In fact - yes, we hear this every two years - the November national mid-term election could be one of the most important of our lifetimes. Well, at least the most important in two years.

Consider what happened two years ago. It was a foregone conclusion, said the national media, pundits, polls and prognosticators, that Hillary Clinton would be elected president of the United States. It wouldn't even be close. Many of the same soothsayers said she'd sweep the U.S. House and U.S. Senate in with her. It would be all Democrats, all the time.

But enough voters in the right states - nearly 63 million of them - voted instead for Donald Trump, giving him an electoral, if not a popular, vote majority. Those voters had eight years of having a government-run health care system forced down their throats, eight years of a president who said slow economic growth was the new norm, eight years of an administration that insisted on pushing social change few wanted, eight years of a foreign policy that said the U.S. would only be a bystander, thank you.

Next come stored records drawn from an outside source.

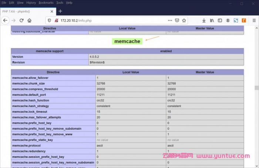Click the Save to Pocket icon
This screenshot has width=259, height=168.
(x=177, y=20)
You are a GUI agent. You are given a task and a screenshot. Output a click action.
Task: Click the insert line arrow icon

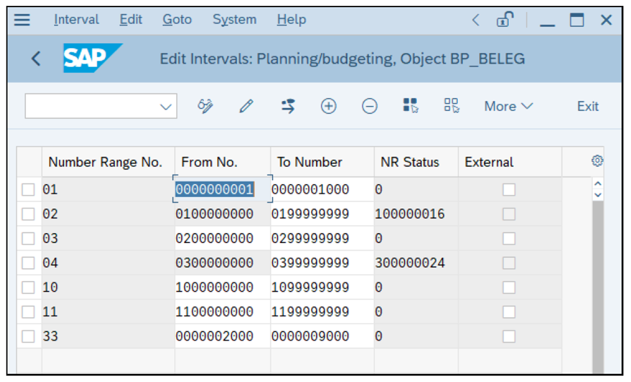pos(288,106)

The result of that vote has been a two-year temper tantrum by the side that did not get its way in the election. So, the public that voted for a Republican House in 2010, Republican Senate in 2014 and Republican president in 2016 has been obstructed in Congress, lambasted by the national media, trashed by Hollywood, and berated by protesters and ordinary citizens because they had the temerity to believe that through their votes they might achieve a desired end.

Just this week, a third Republican, U.S. Sen. Ted Cruz of Texas, was driven from a restaurant, where he wanted to have a quiet meal with his wife, by hecklers who prefer not to have constitutionalist nominee for the United States Supreme Court confirmed.

Earlier this year, the same thing had happened to White House spokeswoman Sarah Sanders and Department of Homeland Security Secretary Kirstjen Nielsen.

Have these people no decency, no sense of decorum, respectability, civility, consideration, tact, thoughtfulness?

But this is why people who do have those attributes need to register to vote, if they are not registered. Because the other side's on the case. The left doesn't care whether you're informed, just that you vote - for their candidates.

Tennesseans aren't likely to help shift control of the state legislature or the U.S. House this November, but they can have a profound effect on which party controls the U.S. Senate and which party governs the state.

Volunteer State residents may think it won't make a difference, but look what a difference 2016 made. Imagine if the woman who called half the population a "basket of deplorables" was in the White House?

Fortunately, state voters can now register online (if they have a Tennessee driver's license or Tennessee Department of Safety and Homeland Security ID). Or they can register by mail or in person at the Election Commission on Amnicola Highway. They must only be United States citizens, legal residents of the county in which they register, 18 years old by Election Day, and not have been convicted of a felony (or have had their voting rights restored).

This county, this state and this country need voters, but, more importantly, they need informed voters. We urge those who are not registered, but are tired of the vicious, malignant, rancorous, bitter behavior they've seen perpetrated on those who would dare to want better for their country, to take that step.

Forget for a moment that it's National Wild Rice Week and register. Nothing less than your country depends on it.